**Work item**
Would you give back exactly the lines from the line with "Click the profile picture thumbnail" through the end of the entries below, both included, but none of the pictures?

**Given data**
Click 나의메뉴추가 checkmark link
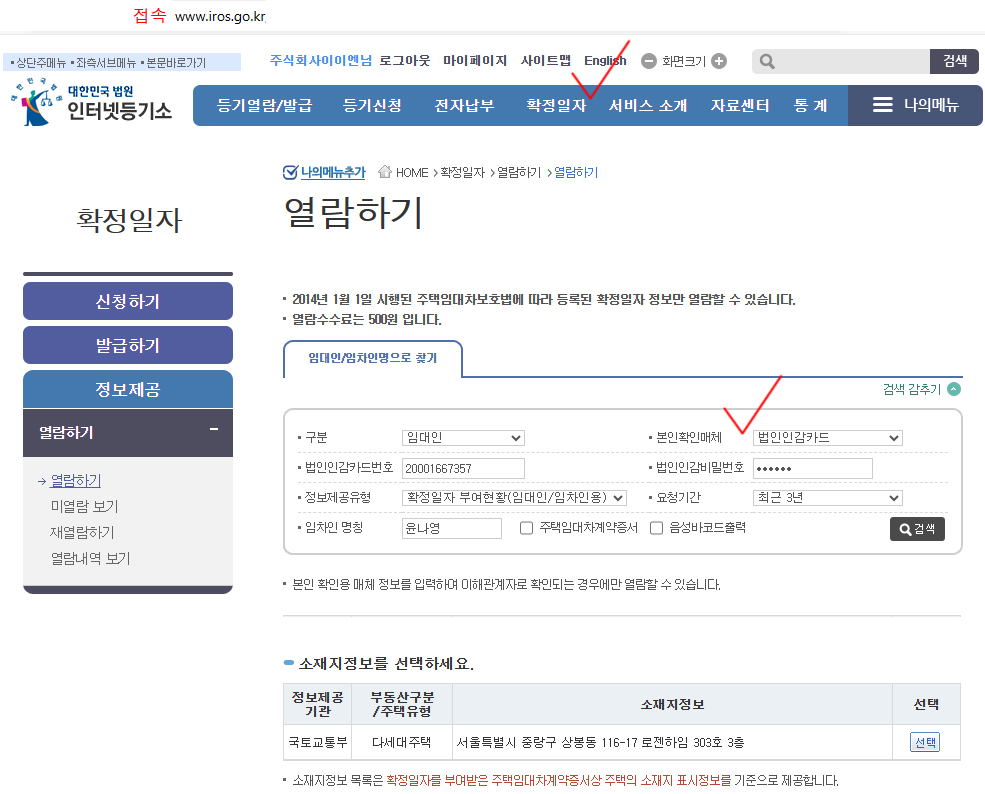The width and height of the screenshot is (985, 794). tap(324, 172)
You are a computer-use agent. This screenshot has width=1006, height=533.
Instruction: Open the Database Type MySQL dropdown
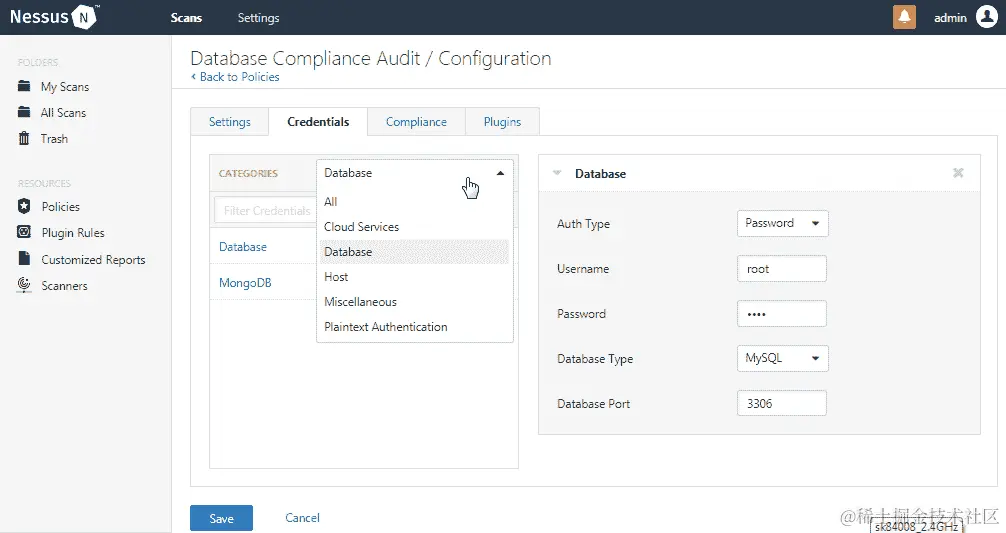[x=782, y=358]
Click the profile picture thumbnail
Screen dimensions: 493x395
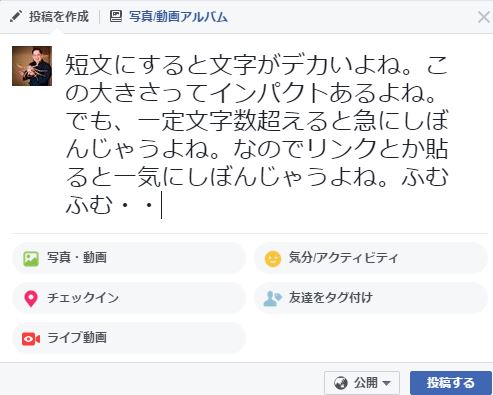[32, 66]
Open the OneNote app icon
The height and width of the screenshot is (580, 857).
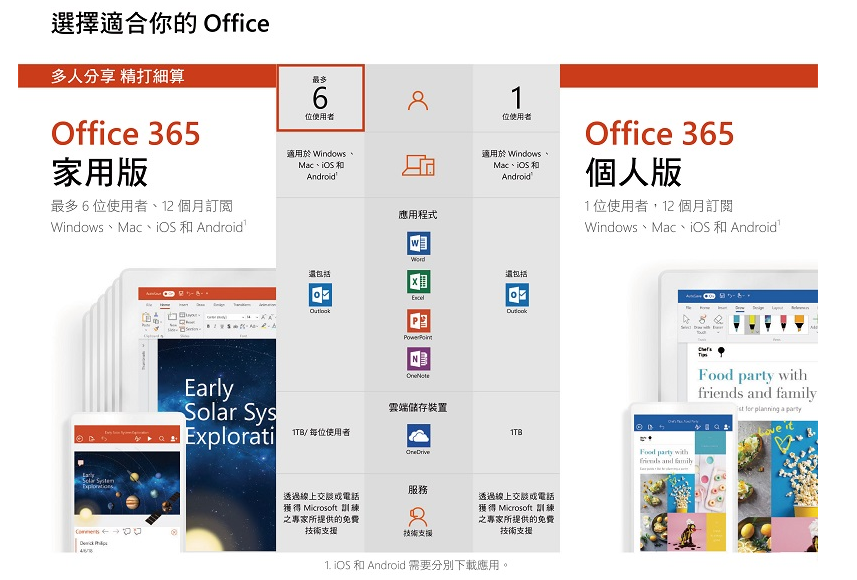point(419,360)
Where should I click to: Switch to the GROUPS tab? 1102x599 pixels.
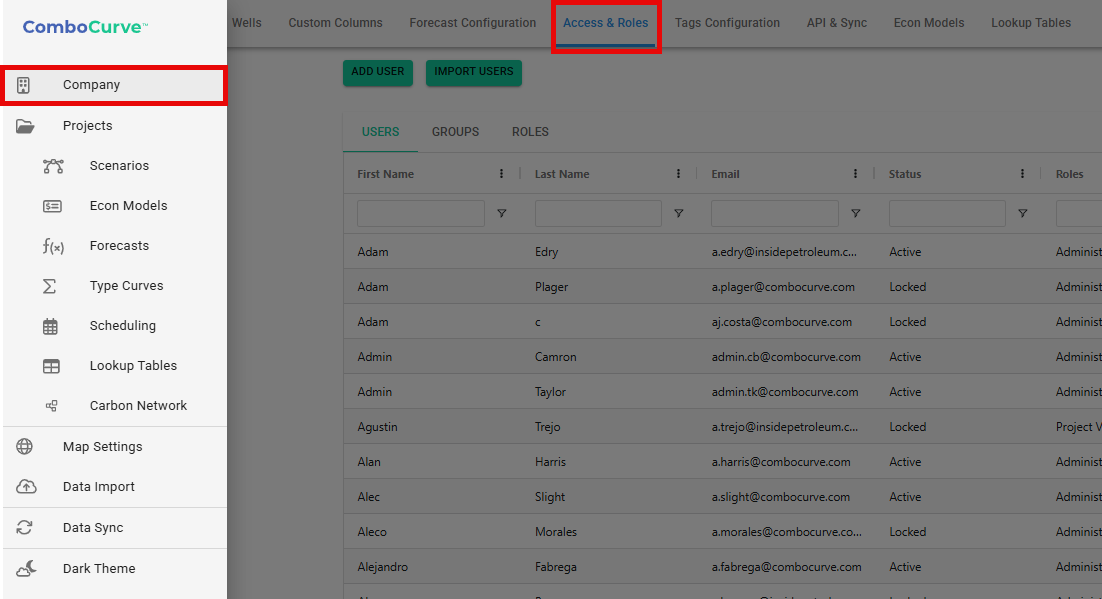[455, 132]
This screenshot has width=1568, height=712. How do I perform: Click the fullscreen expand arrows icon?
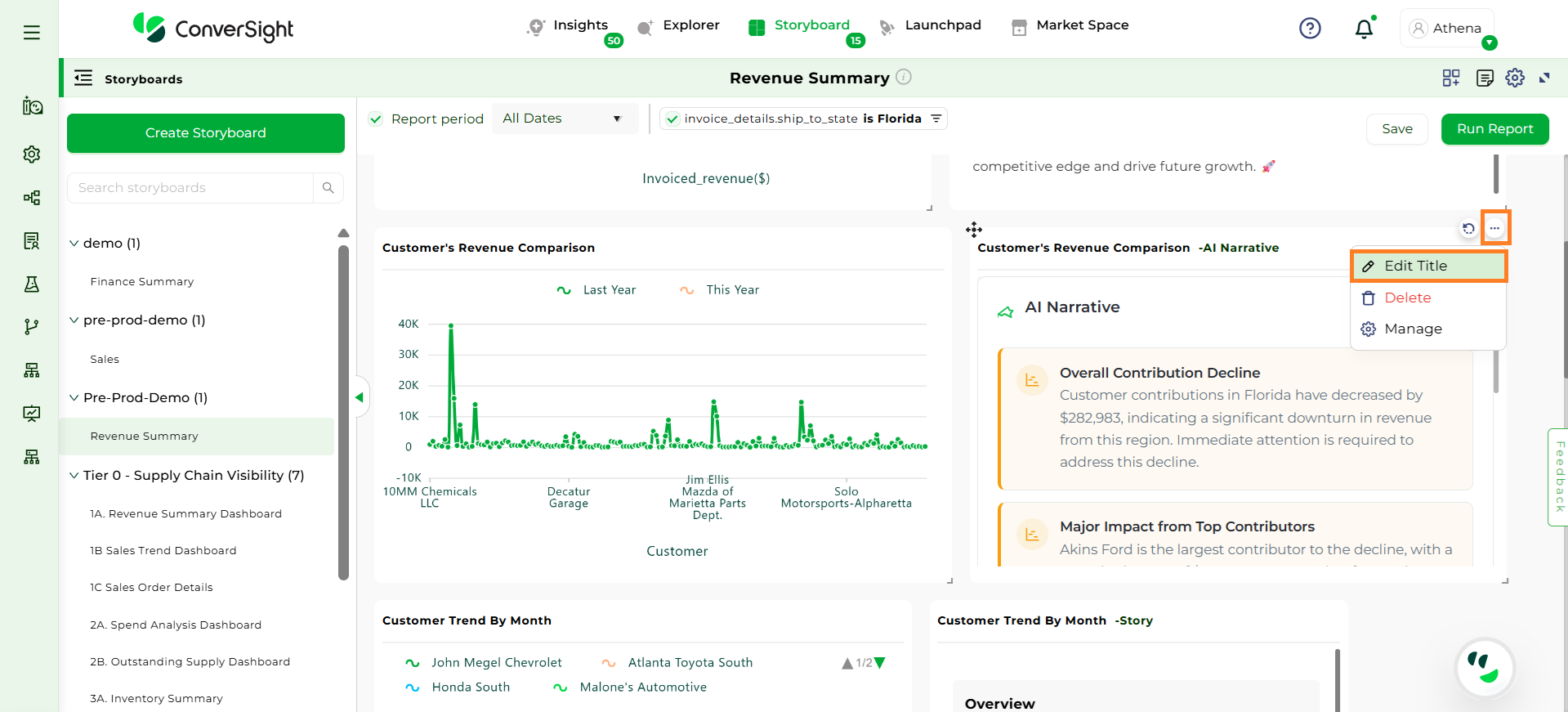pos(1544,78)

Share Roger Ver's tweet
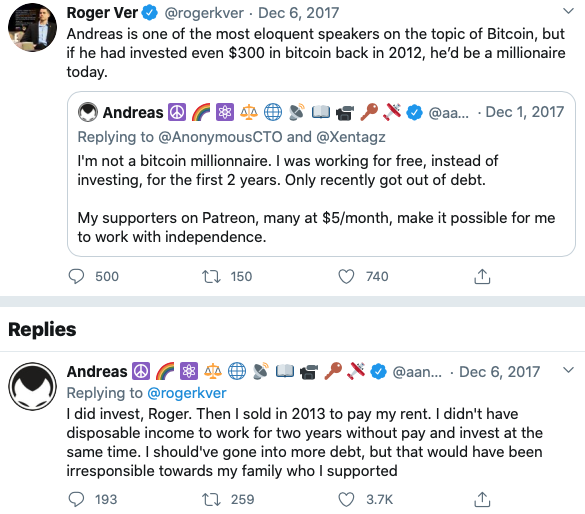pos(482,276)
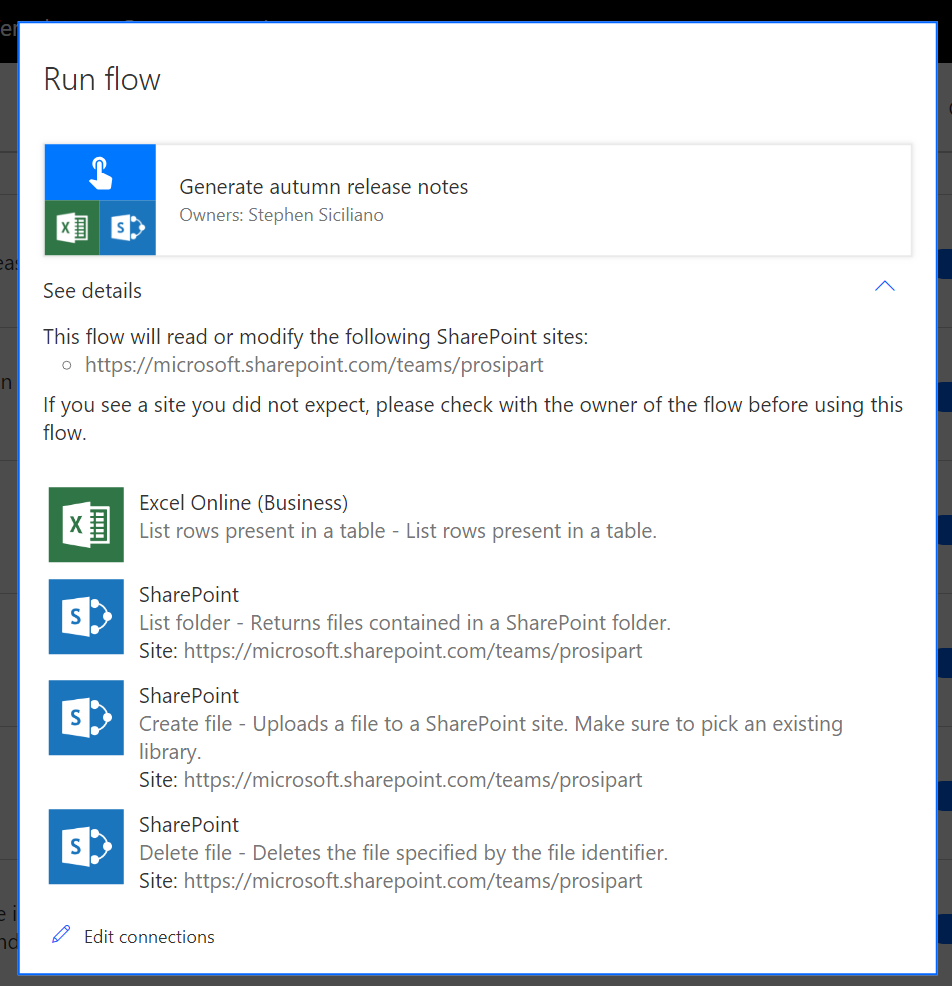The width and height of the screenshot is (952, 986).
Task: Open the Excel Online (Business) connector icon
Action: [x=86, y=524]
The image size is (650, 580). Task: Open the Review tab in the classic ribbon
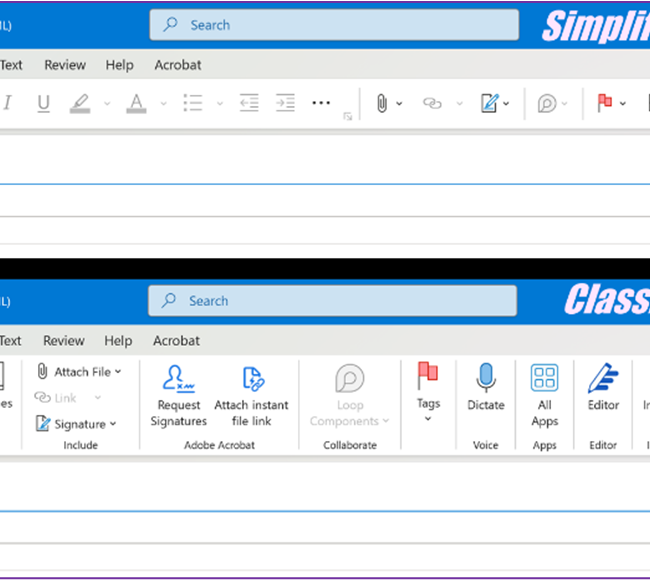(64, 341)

**Exercise solution**
Click the profile picture thumbnail
Screen dimensions: 493x395
[32, 66]
Open the OneNote app icon
The height and width of the screenshot is (580, 857).
point(419,360)
Where should I click to: Switch to the GROUPS tab? 1102x599 pixels.
[455, 132]
This screenshot has width=1568, height=712. How do I perform: Click the fullscreen expand arrows icon?
pos(1544,78)

Share Roger Ver's tweet
pos(482,276)
The width and height of the screenshot is (952, 986).
Task: Open the Excel Online (Business) connector icon
Action: [x=86, y=524]
The image size is (650, 580). Task: Open the Review tab in the classic ribbon
(64, 341)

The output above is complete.